Poco a poco aquello que parecía una escaramuza se convirtió en un asesinato. Petri, aquella sonrisa que se mantiene en las fotografías, había sido reducido por un ejército de encapuchados que, igual que ocurrió con Renee Nicole Good, no podrá ya dar a conocer la última oportunidad de sus suspiros.
Los hombres y las mujeres que mandan matar explicaron después que aquel Petri, como aquella Renee, eran culpables, al menos eran culpables de existir. Bobino fue señalado para defender a los que mataron, y por tanto a los que mandan matar. Minnesota es ahora ese símbolo que hace años fue Vietnam, o Chile, o Argentina, o España, cualquiera de los países donde la sangre fue también la matanza a sangre fría que quedó como un escalofrío en la historia.
Presidentes recientes de los Estados Unidos han alzado su voz para advertirle al que manda, Donald Trump, que este símbolo ensangrentado del país que representa no puede sostenerse más en estas circunstancias. Ahora ese país, Estados Unidos, a cuyo frente está un burlón que quiso destruir el Capitolio porque él ya no mandaba, es como muchos de aquellos países en los que, poco a poco y luego aceleradamente, se ha ido destruyendo la democracia.

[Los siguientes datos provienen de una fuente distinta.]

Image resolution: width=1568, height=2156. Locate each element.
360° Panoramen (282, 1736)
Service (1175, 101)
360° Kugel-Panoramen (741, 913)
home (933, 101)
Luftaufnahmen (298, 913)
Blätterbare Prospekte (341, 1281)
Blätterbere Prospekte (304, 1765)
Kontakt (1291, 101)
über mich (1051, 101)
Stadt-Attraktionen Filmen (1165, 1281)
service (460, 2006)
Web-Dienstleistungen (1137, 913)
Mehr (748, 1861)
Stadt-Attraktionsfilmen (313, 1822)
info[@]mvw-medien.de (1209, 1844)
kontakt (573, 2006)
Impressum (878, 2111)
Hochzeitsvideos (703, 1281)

Asesorado por sí mismo, pues quienes están alrededor son un calco de su ceguera. Este hombre ha generado miedo en su país, de donde la gente se va triste y sigilosa, y estupor en los numerosos países a los que, cada día, amenaza con la ruina.
Compró Venezuela humillando a los que la querían gobernar y creyeron que él iba a ser el redentor del futuro, y humillando también a los que pasaron de ser revolucionarios locales a ser parte de la industria norteamericana del petróleo. Venezuela es ahora un juguete de Trump, un lugar al que solo se puede acercar si eres capaz de entender que ya no existe o está por volver.

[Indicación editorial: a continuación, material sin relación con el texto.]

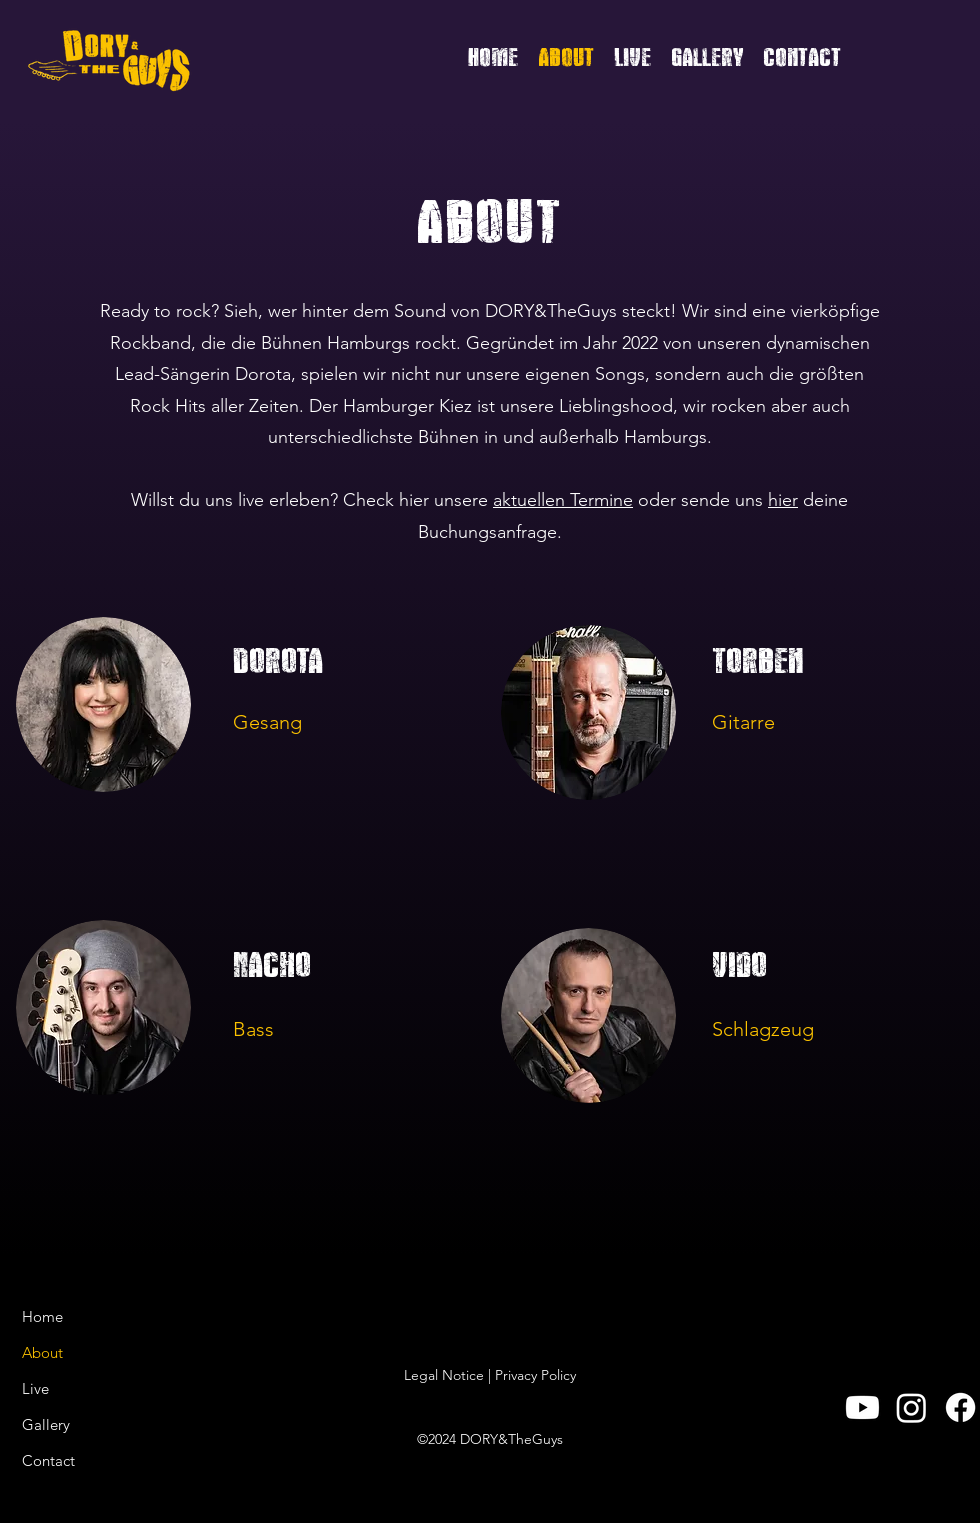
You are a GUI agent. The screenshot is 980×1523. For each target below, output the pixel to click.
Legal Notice (444, 1375)
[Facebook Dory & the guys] (960, 1407)
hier (783, 500)
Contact (48, 1460)
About (42, 1352)
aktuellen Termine (563, 500)
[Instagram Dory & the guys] (911, 1407)
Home (42, 1316)
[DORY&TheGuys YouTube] (862, 1407)
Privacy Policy (535, 1375)
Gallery (46, 1424)
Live (35, 1388)
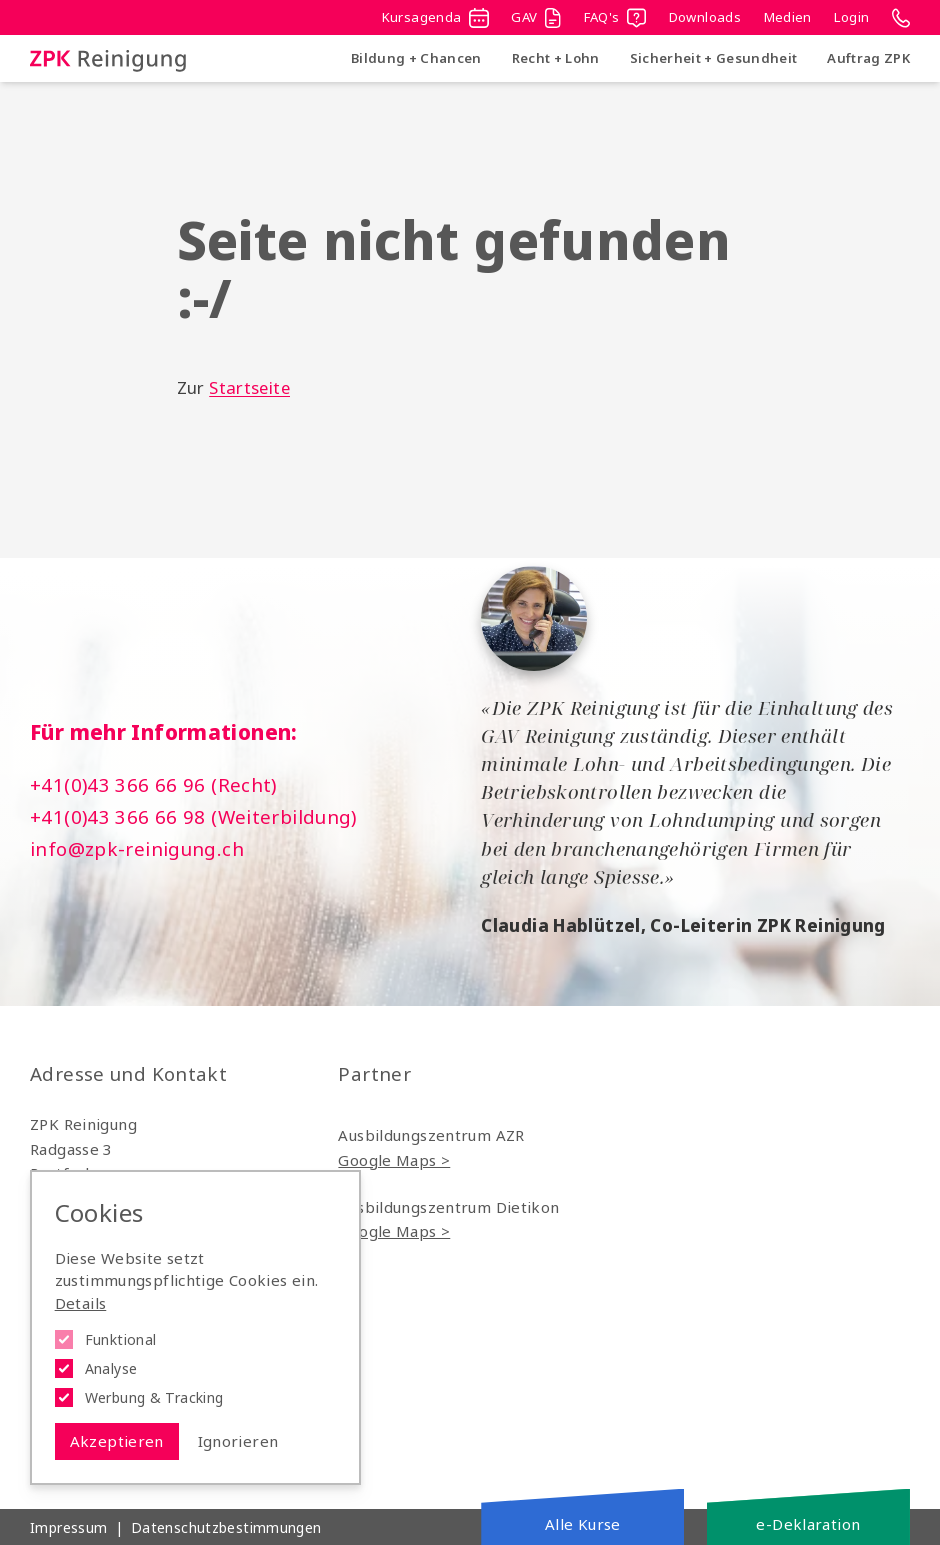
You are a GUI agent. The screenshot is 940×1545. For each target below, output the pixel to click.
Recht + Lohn (556, 58)
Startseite (249, 387)
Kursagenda (435, 18)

Venezuela no se merecía el país que fue, antes de Maduro y antes de que Maduro ingresara en un penal norteamericano. Ese país no merece también la humillación norteamericana. Pero ahí es propiedad ahora de los designios del hombre que quiere también mandar allí y donde le apetezca; querrá ser dueño de Argentina, de España, de Alemania o de cualquiera de esos pequeños países de los que él se burla igual que se lugar, por ejemplo, de Francia…
Todos hemos visto ya lo que sucede, en todos los lugares que ahora conocen la inquietante destreza que tiene este hombre para simular que, con el dinero y con la amenaza, va a destruir el futuro del mundo con la condición de que éste sea dócil o norteamericano.
En ese clima vive ahora la sociedad, el universo, los sitios chiquitos y los sitios grandes, la certeza de que este no es el universo que querríamos para nuestros hijos, para nuestros nietos, para nuestros sueños. Pero, miren, este es el mundo en el que Bobino y Trump explican que están a cargo, que son los que mandan matar.